RE: [EME] reuse of session

Thanks for your comments.
Please find replies inline.

From: David Dorwin [mailto:ddorwin@google.com]
Sent: Friday, April 25, 2014 4:58 AM
To: Maruyama, Shinya
Cc: public-html-media@w3.org
Subject: Re: [EME] reuse of session



On Wed, Apr 23, 2014 at 10:14 PM, Maruyama, Shinya <Shinya.Maruyama@jp.sony.com<mailto:Shinya.Maruyama@jp.sony.com>> wrote:
As to the reuse of session by promise, would it be better that CDM determines whether to create a new media key session?

Where possible, it is better to keep logic in the user agent. This helps ensure more consistent behavior, enables reuse and OSS implementation, and is more consistent with other specs.

I understand that perspective.

According to createSession algorithm step 6-1, a user agent determines it by checking list of active session Initialization Data.
As the user agent is not aware of the DRM specific part of initData (except for container-independent initData Bug 25269<https://www.w3.org/Bugs/Public/show_bug.cgi?id=25269>), the user agent can compare the entire of initData but it is impossible to look into the content of initData to see if requesting keyIds are available in active sessions.

The current text is intentionally comparing the raw initData and not the contents. In the case of CENC, this ensures the same number of sessions will be created regardless of which PSSH box (or key system) is used.

The current text is not intended to prevent all duplicate sessions - it's intended to prevent potentially hundreds of sessions from being created for the same initData during adaptive streaming, etc. and reduce the overall amount of work the application must do. Checking whether the CDM already has the appropriate keys would not address all such scenarios and could lead to inconsistent behavior. Specifically, there will often be two needkey events when playback starts as the audio and video streams are parsed. At that point, the CDM does not have any keys, and it can't know whether the first session that gets created will return a key for the second initData.

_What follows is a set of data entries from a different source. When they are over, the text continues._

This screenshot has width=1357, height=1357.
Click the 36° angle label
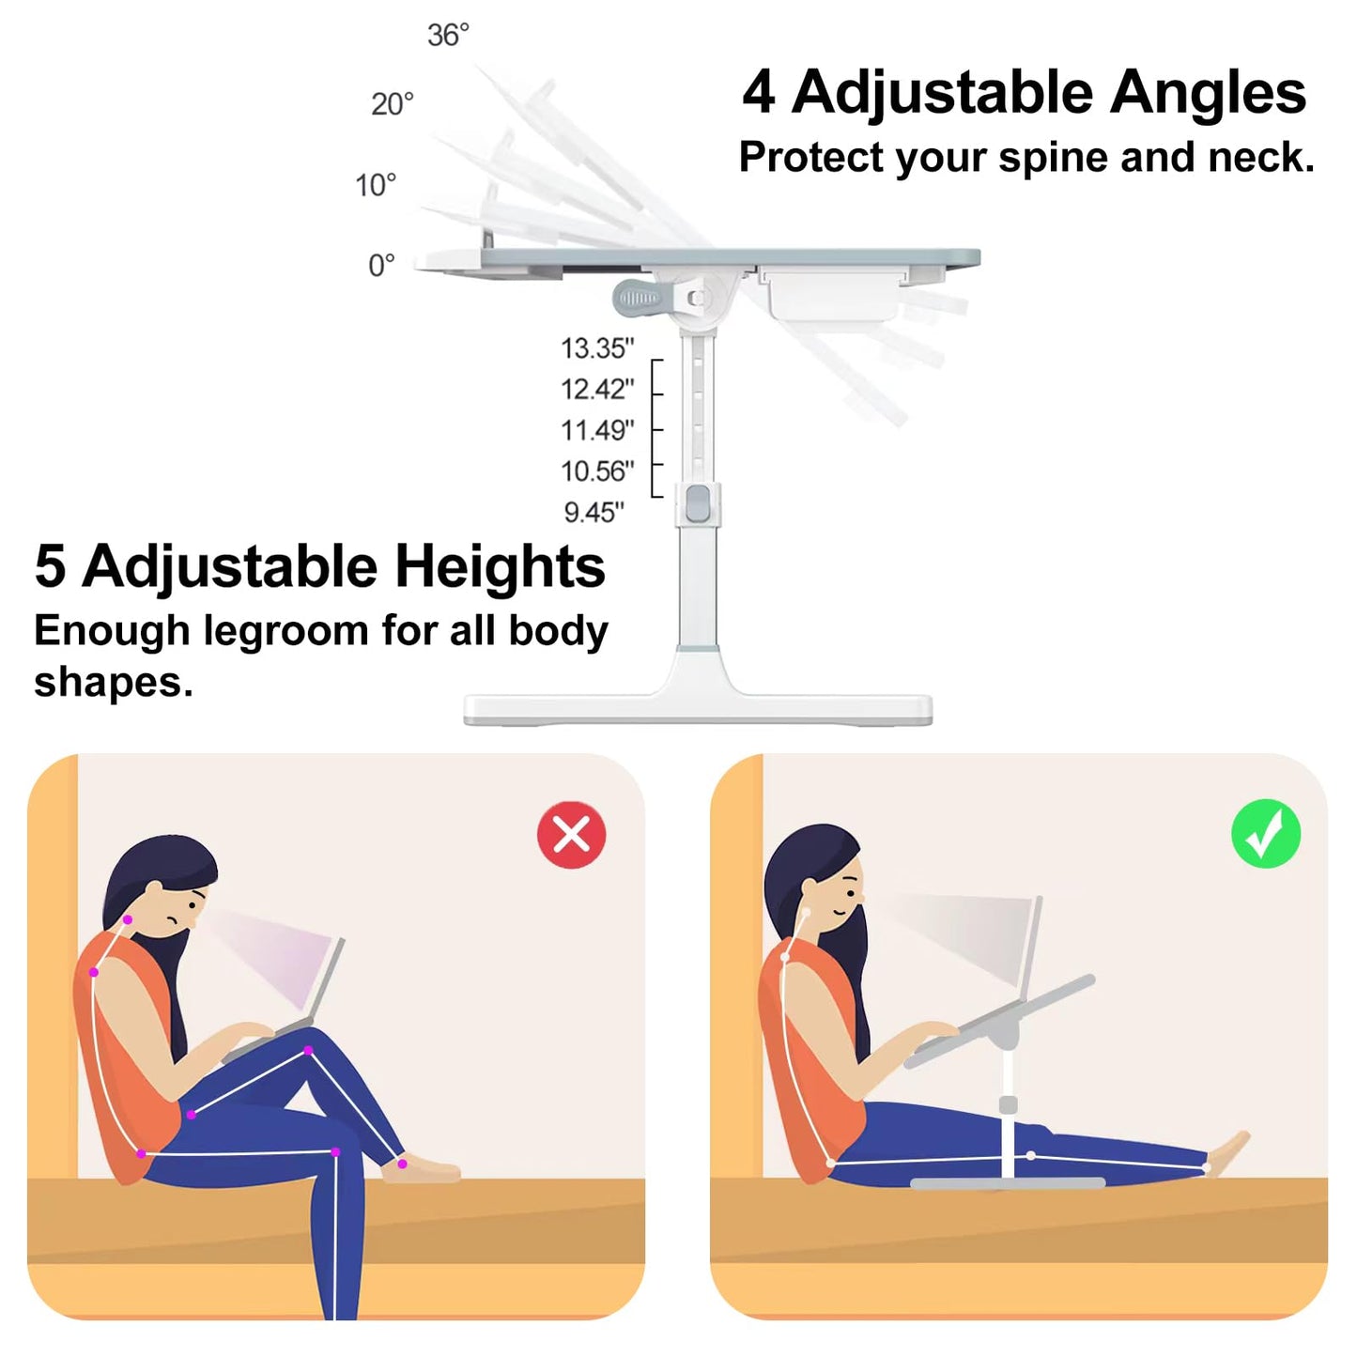click(x=448, y=35)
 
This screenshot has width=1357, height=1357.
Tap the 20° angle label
click(x=393, y=104)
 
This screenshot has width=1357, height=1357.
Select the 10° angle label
click(x=376, y=186)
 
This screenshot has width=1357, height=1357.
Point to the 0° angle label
click(x=381, y=266)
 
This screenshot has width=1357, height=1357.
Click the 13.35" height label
click(x=597, y=348)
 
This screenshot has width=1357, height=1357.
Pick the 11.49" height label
click(x=597, y=430)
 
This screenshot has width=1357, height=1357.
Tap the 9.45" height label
click(x=594, y=513)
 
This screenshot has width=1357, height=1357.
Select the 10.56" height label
click(x=597, y=471)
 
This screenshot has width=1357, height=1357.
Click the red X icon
click(x=571, y=835)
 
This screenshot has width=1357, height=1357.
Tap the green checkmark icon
click(x=1266, y=833)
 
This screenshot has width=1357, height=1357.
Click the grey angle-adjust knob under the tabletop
click(x=638, y=299)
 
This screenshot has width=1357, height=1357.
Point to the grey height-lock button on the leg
click(x=697, y=503)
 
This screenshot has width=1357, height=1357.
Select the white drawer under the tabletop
click(x=833, y=294)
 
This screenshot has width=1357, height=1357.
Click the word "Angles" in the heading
click(x=1208, y=94)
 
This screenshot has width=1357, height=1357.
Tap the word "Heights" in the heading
click(x=500, y=567)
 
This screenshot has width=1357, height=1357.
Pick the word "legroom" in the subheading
click(x=285, y=631)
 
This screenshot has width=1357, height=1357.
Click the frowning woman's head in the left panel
click(x=161, y=886)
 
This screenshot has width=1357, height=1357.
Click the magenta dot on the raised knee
click(x=308, y=1051)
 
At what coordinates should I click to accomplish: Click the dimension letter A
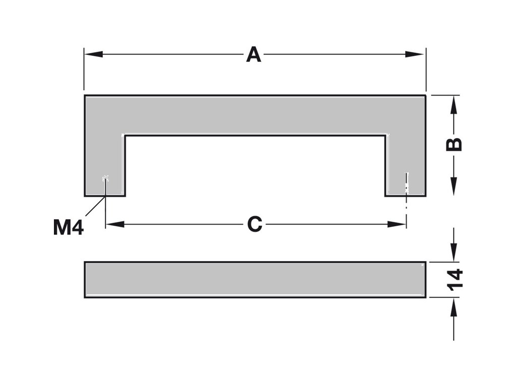pyautogui.click(x=253, y=54)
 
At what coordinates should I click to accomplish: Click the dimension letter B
pyautogui.click(x=455, y=144)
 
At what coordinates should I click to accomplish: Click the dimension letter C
pyautogui.click(x=254, y=224)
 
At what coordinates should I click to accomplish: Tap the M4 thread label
pyautogui.click(x=68, y=228)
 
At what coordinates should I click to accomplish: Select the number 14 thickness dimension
pyautogui.click(x=455, y=280)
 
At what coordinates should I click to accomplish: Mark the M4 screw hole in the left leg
pyautogui.click(x=105, y=178)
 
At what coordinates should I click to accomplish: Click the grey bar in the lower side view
pyautogui.click(x=254, y=280)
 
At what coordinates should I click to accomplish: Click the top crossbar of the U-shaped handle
pyautogui.click(x=254, y=115)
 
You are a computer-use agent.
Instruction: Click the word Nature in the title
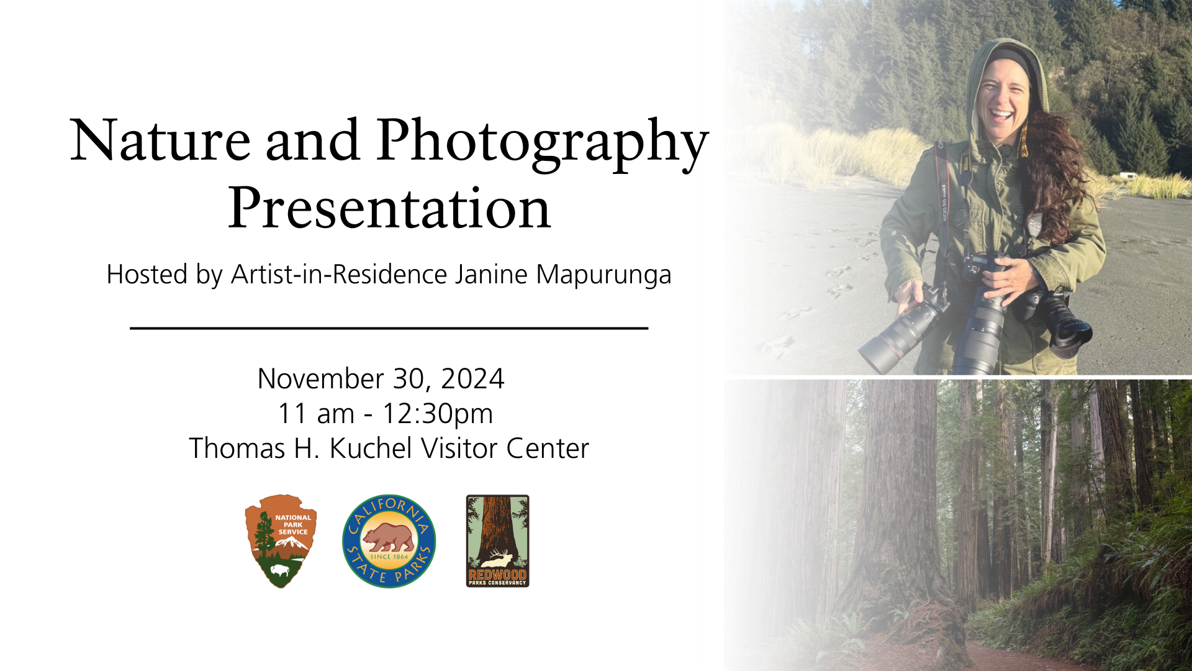point(160,140)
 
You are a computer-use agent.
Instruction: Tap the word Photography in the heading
point(542,145)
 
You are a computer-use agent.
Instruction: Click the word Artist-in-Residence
point(339,275)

I understand the intention of current text.
From my viewpoint, I believe the usecase I showed below would be likely case.

.
This means, an application suffers unnecessary creating media key sessions as follows, for instance;

1. Prefetch license(s) by media key session initiated by container-independent initData including superset keyIds; e.g. KIDs for audio and video tracks, for a subsequent media presentation (at MPD fetch time)
2. When each initialization Data contains a pssh, it causes unnecessary media key session because the cenc-formatted initData is not identical to the preceding initData at step1; i.e. container-independent pssh, pssh for audio and pssh for video are all distinct.

Do I understand correctly that #1 uses initData from a manifest while #2 uses data from needkey events? If so, what is the use case? I expect that such an application would be rare and would need to either ensure the initData is consistent or handle session creation differently.

Yes, I mean #1 is a manifest; e.g. MPD for DASH.
MPD may carry sufficient information to trigger a license acquisition which includes the keys necessary to decrypt all the subsequent media streams; audio, video, subtitle, etc (unless key rotation happens).
To prefetch the license allows to acquire and process the license in advance of (or simultaneously) the Initialization/Media Segment being made available. I think this kind of advanced license request is a topic a lot of people have concern about.


Key rotation may be a another usecase. Reusing a media key session by just updating available keys within the session maybe provide some benefit but it is not possible because the pssh that requires new key(s) is most probably distinct from other active initData.

initData cannot be added to an existing session, so key rotation using the same session would need to be handled in some other way. Thus, step 6-1 does not affect this scenario.

OK. Probably we need to discuss the key rotation matter comprehensively instead of looking into current text one by one.

Received on Friday, 25 April 2014 02:11:36 UTC